2008-07-23 08:16:46 GMT 2008-07-23 16:16:46 (Beijing Time) SINA.com
The lawyer of arrested war crimes suspect Radovan Karadzic said Tuesday that he would appeal a judge's decision to transfer the former Bosnian Serb leader to the UN court in The Hague.
"I will lodge the complaint on the last day of the deadline, on Friday. I do not think it will be adopted, but I will disrupt their plans to transfer him today or tomorrow," Beta news agency quoted Vujacic as saying.
Vujacic estimated Karadzic might be transferred to the International Criminal Tribunal for the former Yugoslavia in The Hague (ICTY) "not before the end of next week."
Earlier, Serbia's chief war crimes prosecutor Vladimir Vukcevic said Karadzic would be sent to The Hague once legal obstacles are cleared.
"An examining magistrate, I am aware, has already brought a decision that all conditions have been met for his transfer to The Hague," said Vukcevic.
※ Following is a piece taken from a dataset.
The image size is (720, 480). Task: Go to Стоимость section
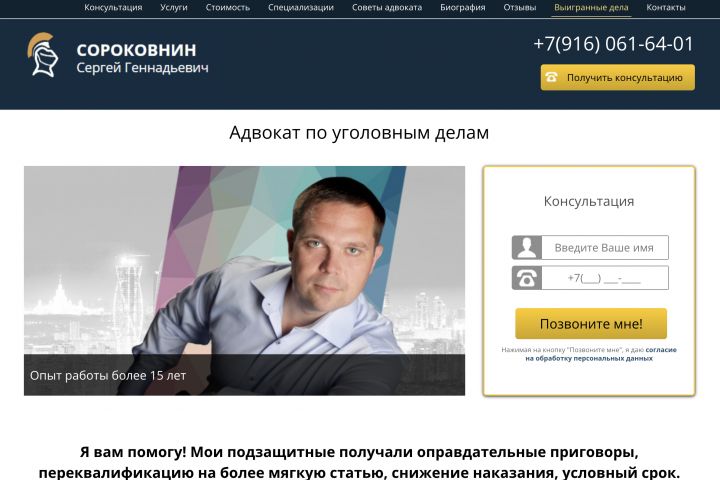coord(228,7)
Although Serbian authorities say Karadzic was arrested late on Monday night, the former Bosnian Serb leader's lawyer said his client had been detained on Friday while travelling in a suburban bus.
After the arrest, his eyes were covered, a hat put on his head and his laptop computer seized, said Vujacic.
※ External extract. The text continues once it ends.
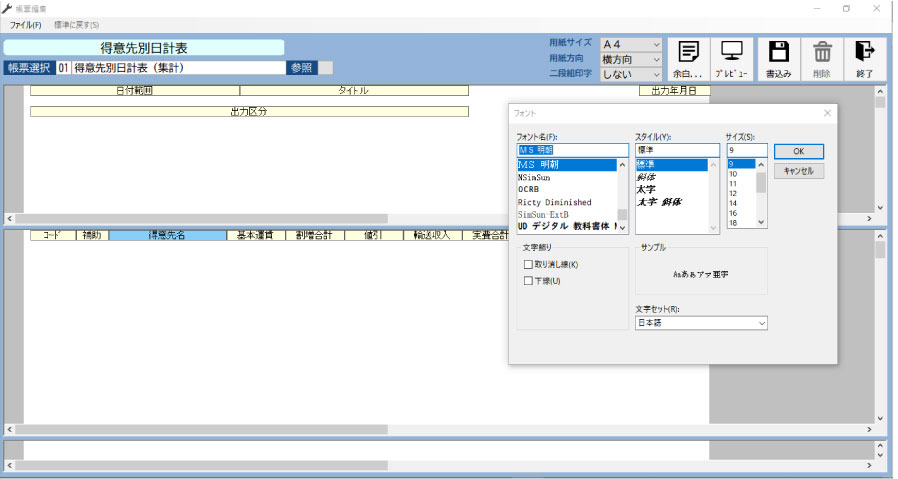Click the 参照 browse button
This screenshot has width=898, height=479.
(301, 68)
"He was taken and kept in a small room for three days and he was not abused," Beta quoted Vujacic as saying.
Karadzic had "long been in Belgrade under a different name, working in a private practice while people who were in contact with him had no clue who he was," said the lawyer.
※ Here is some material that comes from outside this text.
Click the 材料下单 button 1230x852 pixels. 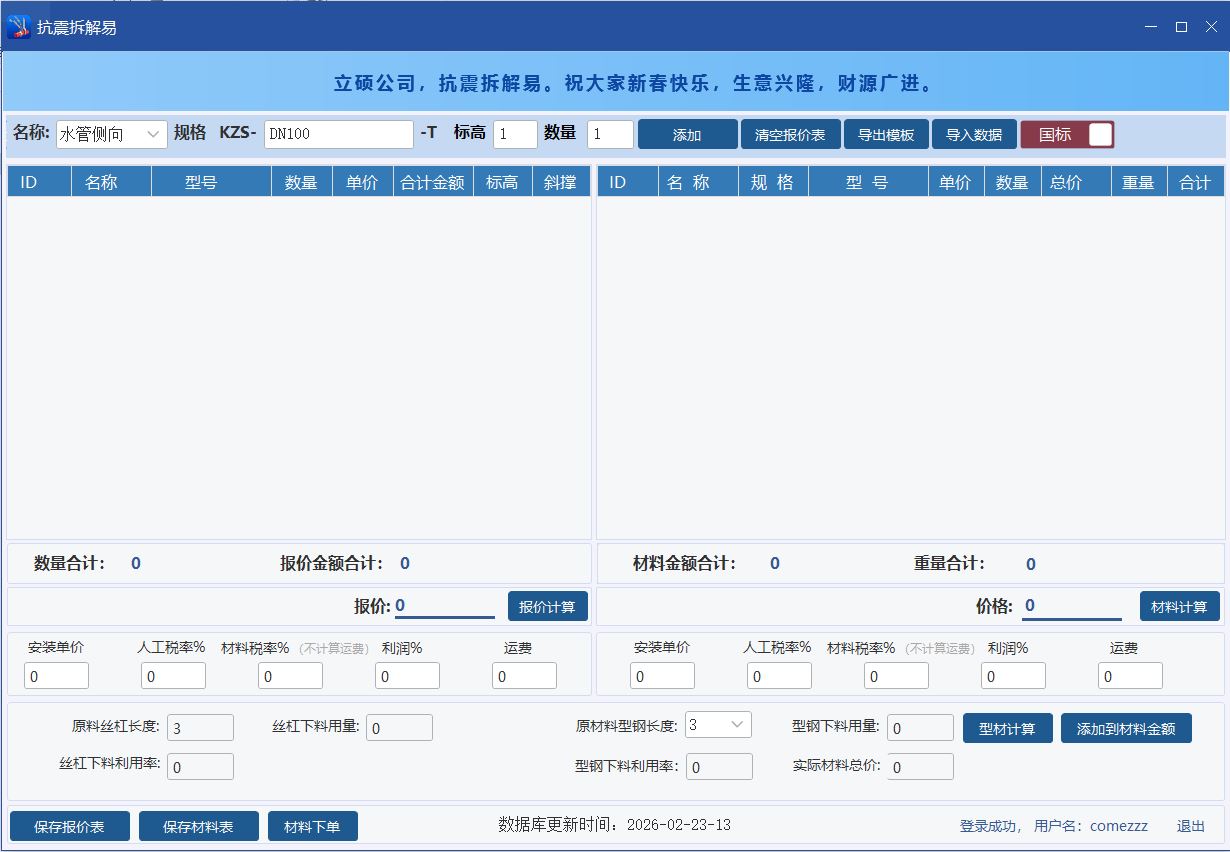(x=313, y=826)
"He did not have contacts with politicians in Serbia and Republika Srpska (the post-war Bosnian Serb entity), he did not have any security and he lived by himself."
Vujacic added that Karadzic would defend himself before the ICTY, while he and legal expert Kosta Cavoski would be members of his legal advising team.
"Karadzic is in good health and feels well," Vujacic said.
Beta cited Karadzic's brother Luka as saying he had visited the former Bosnian Serb leader and spoken with him for an hour.
He said Karadzic's wife and daughter had permission to visit him, but that international authorities in Bosnia were preventing them from leaving the country.